SET PROBLEM:
Format the entries below as a numbered list, from the line with "Open the 借りる (賃貸) navigation menu" to the line with "pyautogui.click(x=71, y=84)", leaving out blank lines.

-- start of RECORDS FOR THIS EXERCISE --

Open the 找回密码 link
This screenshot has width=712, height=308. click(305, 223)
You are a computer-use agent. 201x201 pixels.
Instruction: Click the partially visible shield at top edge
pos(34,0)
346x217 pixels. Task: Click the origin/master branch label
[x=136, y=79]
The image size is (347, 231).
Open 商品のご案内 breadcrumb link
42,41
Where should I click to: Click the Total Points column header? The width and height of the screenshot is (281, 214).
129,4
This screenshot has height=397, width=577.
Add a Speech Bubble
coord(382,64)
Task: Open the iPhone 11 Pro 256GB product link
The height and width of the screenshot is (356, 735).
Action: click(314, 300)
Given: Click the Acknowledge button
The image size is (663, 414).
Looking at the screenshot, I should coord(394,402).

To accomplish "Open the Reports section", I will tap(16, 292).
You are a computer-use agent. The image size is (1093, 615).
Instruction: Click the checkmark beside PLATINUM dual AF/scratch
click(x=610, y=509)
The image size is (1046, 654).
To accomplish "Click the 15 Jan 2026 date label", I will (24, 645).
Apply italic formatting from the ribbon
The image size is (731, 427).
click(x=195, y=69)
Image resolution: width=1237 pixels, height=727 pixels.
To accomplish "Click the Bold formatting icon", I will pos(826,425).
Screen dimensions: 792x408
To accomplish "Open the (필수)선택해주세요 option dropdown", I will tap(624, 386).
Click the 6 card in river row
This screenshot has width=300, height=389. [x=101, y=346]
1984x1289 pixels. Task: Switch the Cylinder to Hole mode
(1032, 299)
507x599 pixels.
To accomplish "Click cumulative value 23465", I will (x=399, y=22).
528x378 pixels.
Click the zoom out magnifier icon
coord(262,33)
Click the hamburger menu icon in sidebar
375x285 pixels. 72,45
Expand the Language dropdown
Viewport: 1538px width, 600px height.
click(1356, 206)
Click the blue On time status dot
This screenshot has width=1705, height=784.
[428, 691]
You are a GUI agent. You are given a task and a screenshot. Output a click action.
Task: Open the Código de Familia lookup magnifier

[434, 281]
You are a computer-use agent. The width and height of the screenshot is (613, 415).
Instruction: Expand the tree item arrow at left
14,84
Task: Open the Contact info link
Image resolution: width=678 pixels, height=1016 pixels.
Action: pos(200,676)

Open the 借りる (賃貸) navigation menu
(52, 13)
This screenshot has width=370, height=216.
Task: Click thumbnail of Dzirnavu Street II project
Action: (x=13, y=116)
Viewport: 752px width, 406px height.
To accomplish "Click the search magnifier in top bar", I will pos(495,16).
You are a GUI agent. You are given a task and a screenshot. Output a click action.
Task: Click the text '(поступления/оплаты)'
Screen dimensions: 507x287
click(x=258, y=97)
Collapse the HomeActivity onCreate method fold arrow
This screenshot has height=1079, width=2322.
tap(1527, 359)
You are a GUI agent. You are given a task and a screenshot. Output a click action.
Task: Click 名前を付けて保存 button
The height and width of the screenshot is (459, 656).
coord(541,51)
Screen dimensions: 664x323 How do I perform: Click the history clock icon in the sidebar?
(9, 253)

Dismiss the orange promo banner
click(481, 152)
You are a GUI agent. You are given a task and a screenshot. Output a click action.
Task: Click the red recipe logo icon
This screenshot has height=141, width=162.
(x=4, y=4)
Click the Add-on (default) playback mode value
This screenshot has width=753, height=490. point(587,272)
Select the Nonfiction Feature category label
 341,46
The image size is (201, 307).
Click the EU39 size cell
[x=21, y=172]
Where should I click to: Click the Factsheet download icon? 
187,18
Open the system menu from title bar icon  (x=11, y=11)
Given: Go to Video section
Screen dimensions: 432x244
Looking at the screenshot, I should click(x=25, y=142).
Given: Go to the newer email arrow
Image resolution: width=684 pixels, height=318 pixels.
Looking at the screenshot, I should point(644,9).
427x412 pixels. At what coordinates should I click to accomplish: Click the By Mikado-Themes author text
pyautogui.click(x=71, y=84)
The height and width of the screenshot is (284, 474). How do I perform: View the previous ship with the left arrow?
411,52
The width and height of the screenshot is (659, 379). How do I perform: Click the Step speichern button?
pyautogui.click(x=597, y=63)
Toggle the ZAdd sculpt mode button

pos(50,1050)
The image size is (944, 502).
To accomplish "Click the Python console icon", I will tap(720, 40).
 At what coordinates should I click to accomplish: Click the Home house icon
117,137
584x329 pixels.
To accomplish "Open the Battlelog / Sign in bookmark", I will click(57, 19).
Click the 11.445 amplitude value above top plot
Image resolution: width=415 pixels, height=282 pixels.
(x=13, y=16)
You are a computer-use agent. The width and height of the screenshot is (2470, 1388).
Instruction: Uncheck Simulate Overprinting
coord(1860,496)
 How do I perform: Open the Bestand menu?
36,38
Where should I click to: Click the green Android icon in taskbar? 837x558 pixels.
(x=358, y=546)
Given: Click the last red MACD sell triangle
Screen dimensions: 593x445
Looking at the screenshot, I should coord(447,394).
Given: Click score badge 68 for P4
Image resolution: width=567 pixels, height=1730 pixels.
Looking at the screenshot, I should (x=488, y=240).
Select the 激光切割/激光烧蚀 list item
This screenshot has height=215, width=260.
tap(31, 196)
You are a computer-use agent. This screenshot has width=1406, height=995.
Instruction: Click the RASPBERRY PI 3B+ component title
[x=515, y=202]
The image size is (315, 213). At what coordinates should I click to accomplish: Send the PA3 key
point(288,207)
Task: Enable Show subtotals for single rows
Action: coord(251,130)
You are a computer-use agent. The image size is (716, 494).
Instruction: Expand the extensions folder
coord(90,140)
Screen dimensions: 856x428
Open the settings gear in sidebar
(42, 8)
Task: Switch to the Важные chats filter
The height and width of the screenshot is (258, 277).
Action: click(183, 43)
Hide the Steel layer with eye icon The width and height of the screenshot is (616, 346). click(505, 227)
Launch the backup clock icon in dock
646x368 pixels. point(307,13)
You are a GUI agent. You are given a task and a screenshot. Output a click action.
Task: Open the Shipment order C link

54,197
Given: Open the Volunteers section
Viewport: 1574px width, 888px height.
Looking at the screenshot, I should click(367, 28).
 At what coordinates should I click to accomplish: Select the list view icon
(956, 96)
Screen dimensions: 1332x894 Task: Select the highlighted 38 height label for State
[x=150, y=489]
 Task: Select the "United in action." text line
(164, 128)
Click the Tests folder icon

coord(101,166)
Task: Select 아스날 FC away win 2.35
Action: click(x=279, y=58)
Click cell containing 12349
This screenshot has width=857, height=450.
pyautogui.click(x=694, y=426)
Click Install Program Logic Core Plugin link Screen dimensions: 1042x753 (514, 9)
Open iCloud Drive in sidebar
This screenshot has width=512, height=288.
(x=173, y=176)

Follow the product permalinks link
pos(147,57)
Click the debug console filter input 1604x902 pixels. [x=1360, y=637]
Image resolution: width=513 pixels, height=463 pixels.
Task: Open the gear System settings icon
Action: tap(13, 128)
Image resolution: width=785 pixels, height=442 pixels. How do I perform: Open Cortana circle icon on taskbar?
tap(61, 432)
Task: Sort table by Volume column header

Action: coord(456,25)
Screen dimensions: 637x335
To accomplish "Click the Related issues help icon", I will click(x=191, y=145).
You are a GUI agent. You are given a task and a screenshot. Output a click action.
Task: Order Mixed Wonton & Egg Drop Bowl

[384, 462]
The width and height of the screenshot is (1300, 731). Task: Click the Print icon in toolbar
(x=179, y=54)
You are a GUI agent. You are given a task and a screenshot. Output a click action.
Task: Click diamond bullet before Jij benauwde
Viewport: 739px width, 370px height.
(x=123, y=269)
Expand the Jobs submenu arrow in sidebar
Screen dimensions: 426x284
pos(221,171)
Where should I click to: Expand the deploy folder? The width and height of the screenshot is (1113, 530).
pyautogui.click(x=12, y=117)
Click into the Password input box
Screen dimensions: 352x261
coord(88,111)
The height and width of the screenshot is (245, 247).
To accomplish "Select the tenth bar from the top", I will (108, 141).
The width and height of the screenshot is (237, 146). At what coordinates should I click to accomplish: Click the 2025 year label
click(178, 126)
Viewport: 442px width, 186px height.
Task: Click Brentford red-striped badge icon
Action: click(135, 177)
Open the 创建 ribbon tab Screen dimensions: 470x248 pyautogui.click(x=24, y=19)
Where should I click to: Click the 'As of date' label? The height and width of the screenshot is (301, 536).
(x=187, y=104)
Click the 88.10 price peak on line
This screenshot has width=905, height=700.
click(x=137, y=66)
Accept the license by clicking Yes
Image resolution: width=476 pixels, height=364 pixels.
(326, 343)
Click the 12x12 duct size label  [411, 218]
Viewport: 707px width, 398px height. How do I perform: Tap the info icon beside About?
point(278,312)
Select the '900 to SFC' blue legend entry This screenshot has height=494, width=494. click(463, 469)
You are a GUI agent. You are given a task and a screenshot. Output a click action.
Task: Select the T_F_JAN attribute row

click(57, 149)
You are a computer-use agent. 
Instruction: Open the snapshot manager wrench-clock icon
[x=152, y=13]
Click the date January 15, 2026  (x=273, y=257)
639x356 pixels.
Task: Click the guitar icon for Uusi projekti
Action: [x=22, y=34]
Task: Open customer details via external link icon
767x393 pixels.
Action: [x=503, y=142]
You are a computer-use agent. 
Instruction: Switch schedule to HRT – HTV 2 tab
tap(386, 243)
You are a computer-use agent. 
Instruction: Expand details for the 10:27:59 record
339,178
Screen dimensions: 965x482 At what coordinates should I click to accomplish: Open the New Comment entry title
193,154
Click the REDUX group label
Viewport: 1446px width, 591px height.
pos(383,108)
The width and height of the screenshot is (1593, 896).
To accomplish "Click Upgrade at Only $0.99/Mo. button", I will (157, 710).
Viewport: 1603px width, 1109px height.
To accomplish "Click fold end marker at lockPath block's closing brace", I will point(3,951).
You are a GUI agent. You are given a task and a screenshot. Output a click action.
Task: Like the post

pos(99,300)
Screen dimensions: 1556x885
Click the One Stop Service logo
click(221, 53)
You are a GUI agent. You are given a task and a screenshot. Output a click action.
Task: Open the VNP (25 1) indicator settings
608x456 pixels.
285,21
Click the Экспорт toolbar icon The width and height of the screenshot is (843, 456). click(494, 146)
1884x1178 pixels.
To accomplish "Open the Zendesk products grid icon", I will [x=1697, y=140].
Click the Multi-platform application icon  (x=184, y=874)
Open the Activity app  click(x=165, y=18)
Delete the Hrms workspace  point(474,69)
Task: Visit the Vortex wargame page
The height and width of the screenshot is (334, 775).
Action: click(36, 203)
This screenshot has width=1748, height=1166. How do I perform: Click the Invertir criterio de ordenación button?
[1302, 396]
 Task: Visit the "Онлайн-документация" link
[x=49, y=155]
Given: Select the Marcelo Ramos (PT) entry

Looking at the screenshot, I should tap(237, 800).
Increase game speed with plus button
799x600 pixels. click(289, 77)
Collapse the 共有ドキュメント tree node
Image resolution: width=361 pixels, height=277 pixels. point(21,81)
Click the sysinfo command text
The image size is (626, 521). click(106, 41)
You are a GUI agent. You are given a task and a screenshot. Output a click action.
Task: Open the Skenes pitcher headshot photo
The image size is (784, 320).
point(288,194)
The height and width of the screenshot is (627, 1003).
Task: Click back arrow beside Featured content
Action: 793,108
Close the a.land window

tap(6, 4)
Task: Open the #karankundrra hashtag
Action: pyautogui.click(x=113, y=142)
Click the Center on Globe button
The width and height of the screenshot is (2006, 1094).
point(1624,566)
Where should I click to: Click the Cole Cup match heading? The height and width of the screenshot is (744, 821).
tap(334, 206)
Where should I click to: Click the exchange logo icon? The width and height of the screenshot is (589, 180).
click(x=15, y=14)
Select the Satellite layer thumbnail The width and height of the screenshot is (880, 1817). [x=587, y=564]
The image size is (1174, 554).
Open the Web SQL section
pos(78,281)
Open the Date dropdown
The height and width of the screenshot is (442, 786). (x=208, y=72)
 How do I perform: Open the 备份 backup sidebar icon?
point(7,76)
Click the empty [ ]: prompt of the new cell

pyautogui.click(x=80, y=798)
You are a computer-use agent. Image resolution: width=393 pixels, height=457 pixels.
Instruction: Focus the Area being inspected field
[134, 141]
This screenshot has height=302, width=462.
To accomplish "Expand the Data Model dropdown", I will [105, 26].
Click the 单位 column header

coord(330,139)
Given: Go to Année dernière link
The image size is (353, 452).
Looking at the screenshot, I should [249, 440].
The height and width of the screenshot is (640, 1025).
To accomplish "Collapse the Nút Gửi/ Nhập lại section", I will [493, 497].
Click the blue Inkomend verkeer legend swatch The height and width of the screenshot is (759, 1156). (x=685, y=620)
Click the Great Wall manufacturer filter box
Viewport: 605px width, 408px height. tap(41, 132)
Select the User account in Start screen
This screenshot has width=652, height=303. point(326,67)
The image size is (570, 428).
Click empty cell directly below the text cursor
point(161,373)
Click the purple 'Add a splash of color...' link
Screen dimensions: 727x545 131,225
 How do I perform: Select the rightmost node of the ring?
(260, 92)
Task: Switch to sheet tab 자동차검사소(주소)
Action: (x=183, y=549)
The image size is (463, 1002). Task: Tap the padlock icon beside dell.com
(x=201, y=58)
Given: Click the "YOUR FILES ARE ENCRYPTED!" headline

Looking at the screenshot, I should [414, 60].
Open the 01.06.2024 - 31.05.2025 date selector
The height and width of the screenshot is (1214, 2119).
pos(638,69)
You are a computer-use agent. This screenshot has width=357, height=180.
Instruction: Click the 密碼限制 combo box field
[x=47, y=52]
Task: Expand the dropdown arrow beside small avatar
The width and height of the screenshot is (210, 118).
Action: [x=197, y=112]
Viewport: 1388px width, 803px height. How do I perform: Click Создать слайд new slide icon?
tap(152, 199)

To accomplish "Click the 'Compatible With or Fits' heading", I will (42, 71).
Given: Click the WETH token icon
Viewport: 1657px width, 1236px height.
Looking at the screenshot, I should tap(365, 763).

-- end of RECORDS FOR THIS EXERCISE --

THE OUTPUT:
1. Open the 借りる (賃貸) navigation menu
2. (52, 13)
3. This screenshot has width=370, height=216.
4. Task: Click thumbnail of Dzirnavu Street II project
5. Action: (x=13, y=116)
6. Viewport: 752px width, 406px height.
7. To accomplish "Click the search magnifier in top bar", I will pos(495,16).
8. You are a GUI agent. You are given a task and a screenshot. Output a click action.
9. Task: Click the text '(поступления/оплаты)'
10. Screen dimensions: 507x287
11. click(x=258, y=97)
12. Collapse the HomeActivity onCreate method fold arrow
13. This screenshot has height=1079, width=2322.
14. tap(1527, 359)
15. You are a GUI agent. You are given a task and a screenshot. Output a click action.
16. Task: Click 名前を付けて保存 button
17. The height and width of the screenshot is (459, 656).
18. coord(541,51)
19. Screen dimensions: 664x323 How do I perform: Click the history clock icon in the sidebar?
20. (9, 253)
21. Dismiss the orange promo banner
22. click(481, 152)
23. You are a GUI agent. You are given a task and a screenshot. Output a click action.
24. Task: Click the red recipe logo icon
25. This screenshot has height=141, width=162.
26. (x=4, y=4)
27. Click the Add-on (default) playback mode value
28. This screenshot has width=753, height=490. point(587,272)
29. Select the Nonfiction Feature category label
30.  341,46
31. The image size is (201, 307).
32. Click the EU39 size cell
33. [x=21, y=172]
34. Where should I click to: Click the Factsheet download icon? 
35. 187,18
36. Open the system menu from title bar icon  (x=11, y=11)
37. Given: Go to Video section
38. Screen dimensions: 432x244
39. Looking at the screenshot, I should click(x=25, y=142).
40. Given: Go to the newer email arrow
41. Image resolution: width=684 pixels, height=318 pixels.
42. Looking at the screenshot, I should point(644,9).
43. 427x412 pixels. At what coordinates should I click to accomplish: Click the By Mikado-Themes author text
44. pyautogui.click(x=71, y=84)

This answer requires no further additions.